We are creatures who ignore the fact that our time here is fleeting, and as such, procrastinate on many things. Things that would fill us with regrets if we never accomplished. This is perhaps why ghosts are often explained as having unfinished business that’s preventing them from moving on – a notion that I’m not entirely sure that I believe or not. A notion that is nonetheless poetically powerful.
I lost someone very close to me a few years back during a period when we weren’t talking over something so insanely petty and stupid. This person and I were joined at the hip, there was nowhere she would go alone where they wouldn’t ask where I was and vice versa. We were a pair and everyone just expected to see us together and on some level, I believe soulmates (a term which I don’t identify as being romantic or sexual).
When she died I felt like part of me died. She came to me in dreams for days before her death and then said goodbye to me in the last dream, which turned to be the night that she had taken her life. I never got to tell her how much she meant to me, how much I loved her, and how much I hated our growing apart.
I have made it a point to constantly tell the people I love just how much I love them, why they’re amazing, and why I appreciate them.
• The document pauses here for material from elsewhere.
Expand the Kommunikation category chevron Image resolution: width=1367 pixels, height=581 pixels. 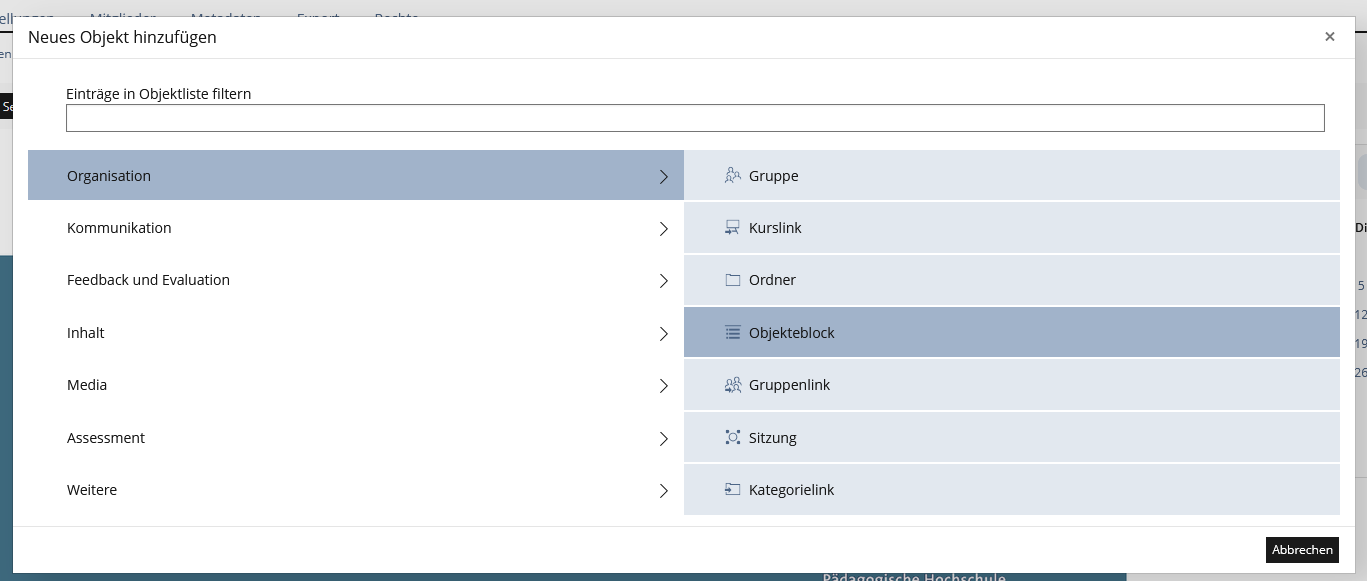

Some people from the outside may see this as me trying to flatter someone, kiss ass, or manipulate them. That’s not the case in the least. I just refuse to make the same mistake of never letting someone know what they mean to me, how I view them, and the impact that they’ve made in my life ever again.
The other major lesson that it taught me was that life is too short to not be authentically you (“warts and all”) and to follow your dreams and passion. It was almost immediately after her passing that I came out as gay to my family. While they all knew on some level, it was a giant game of don’t-ask-don’t-tell, which blocked me from genuinely connecting with them and letting them into my life. It was also during this time that I decided that I wanted to devote myself to my passions: metaphysics, spirituality, and occultism. However, it took many years to actually jump into that, but the decision was made and I asked for the path to be cleared for me, which it was.
What would you regret not being able to do before you die? What would you regret not saying to someone if you or they died? What impact on the world do you want to make? What kind of person do you want people to remember when you die? These questions can drastically change you as a person and as a result, your life.